Work to complete |
Gather all lines in the entries below that include the word "Task".

Given entries |
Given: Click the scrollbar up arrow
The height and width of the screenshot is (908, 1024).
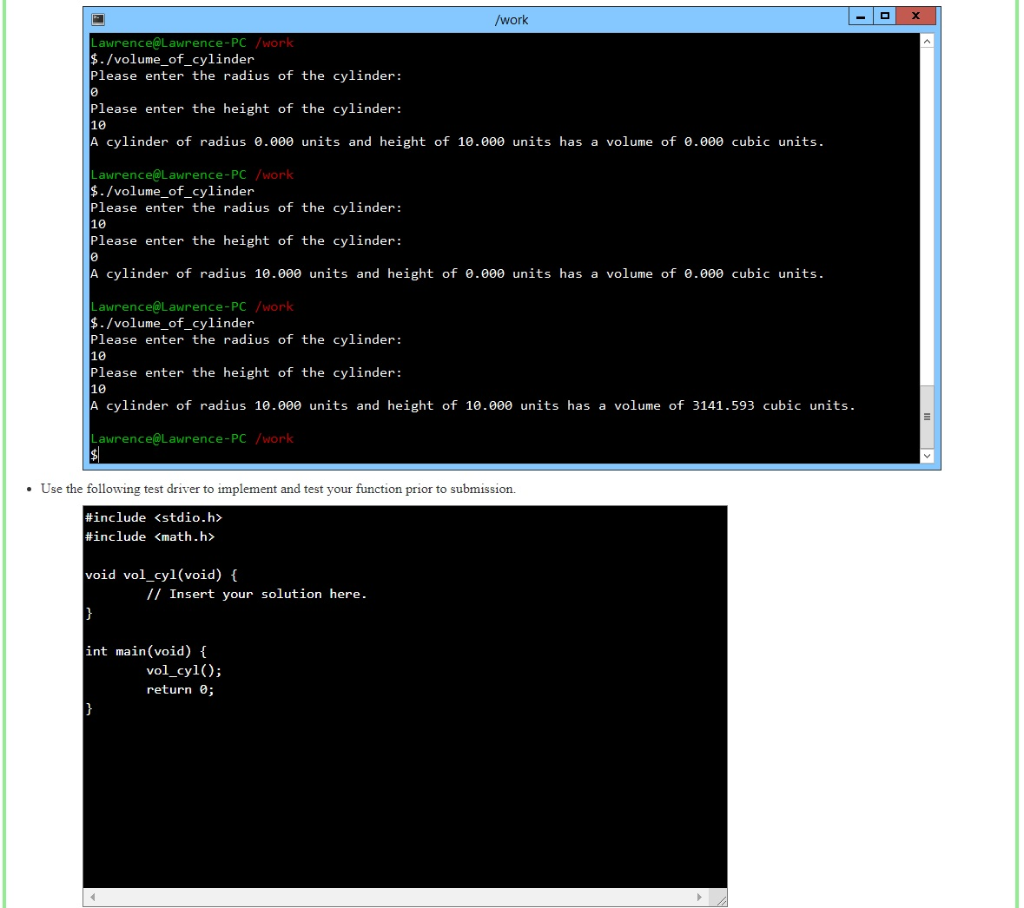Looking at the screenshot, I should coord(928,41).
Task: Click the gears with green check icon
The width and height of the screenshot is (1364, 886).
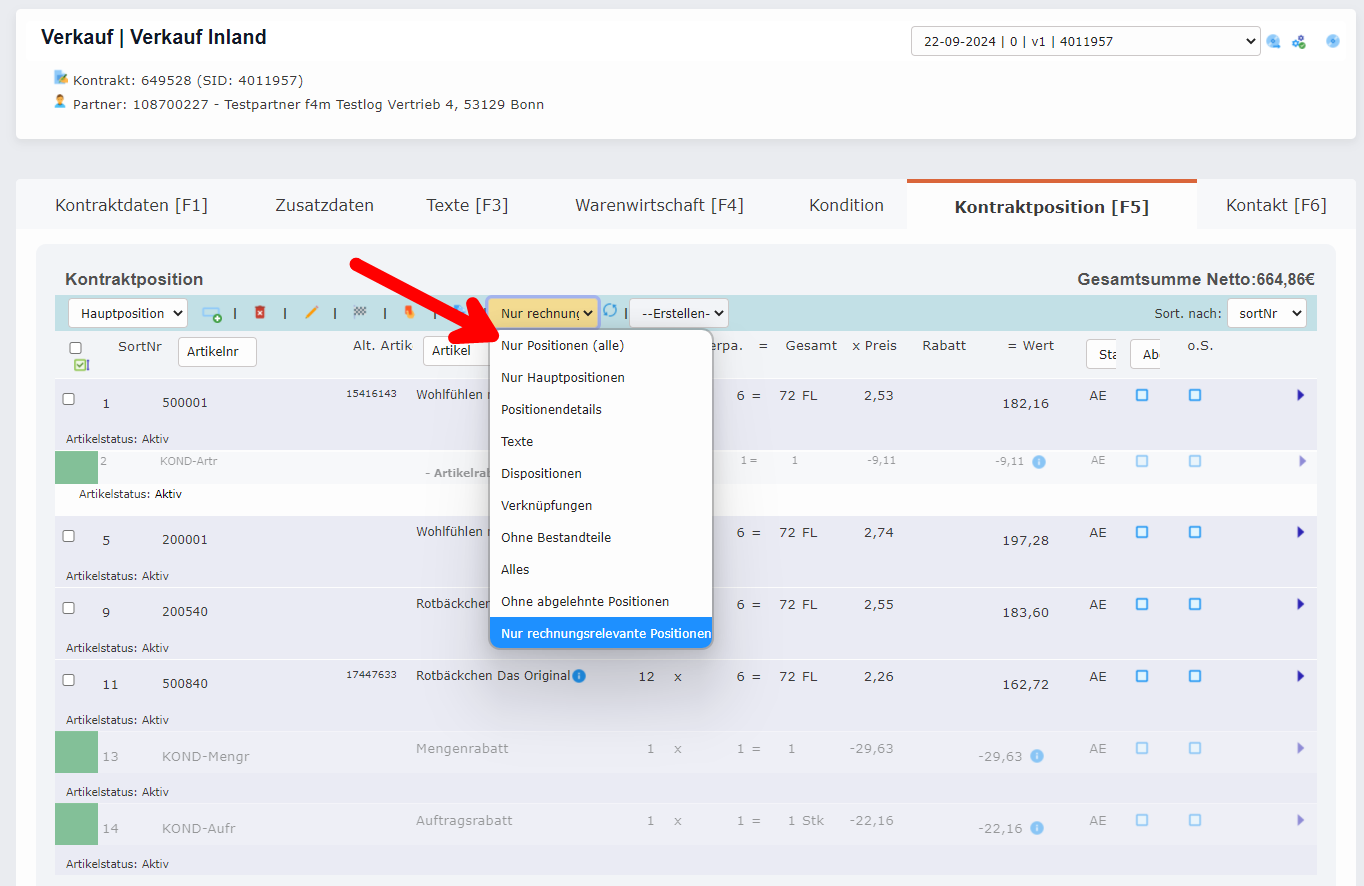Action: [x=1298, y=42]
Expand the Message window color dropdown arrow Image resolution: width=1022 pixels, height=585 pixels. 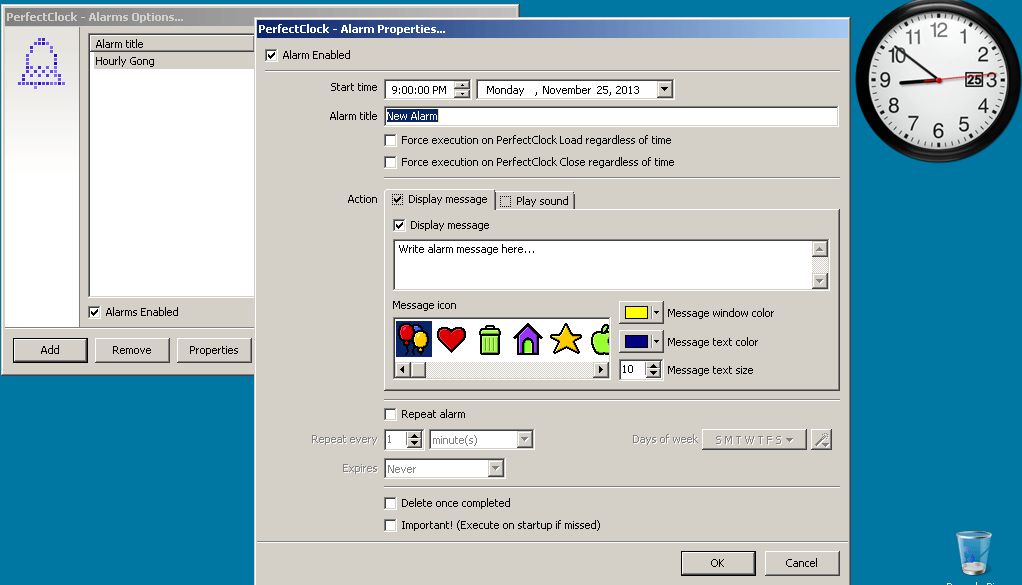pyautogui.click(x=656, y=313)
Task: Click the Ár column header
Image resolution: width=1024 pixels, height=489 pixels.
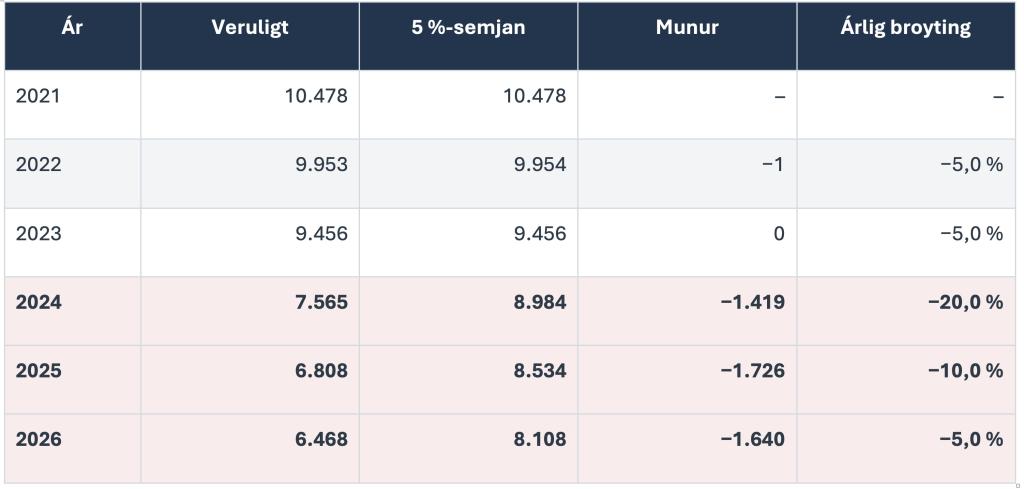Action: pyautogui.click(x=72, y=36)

Your solution |
Task: Click the gears with green check icon
Task: Click the Ár column header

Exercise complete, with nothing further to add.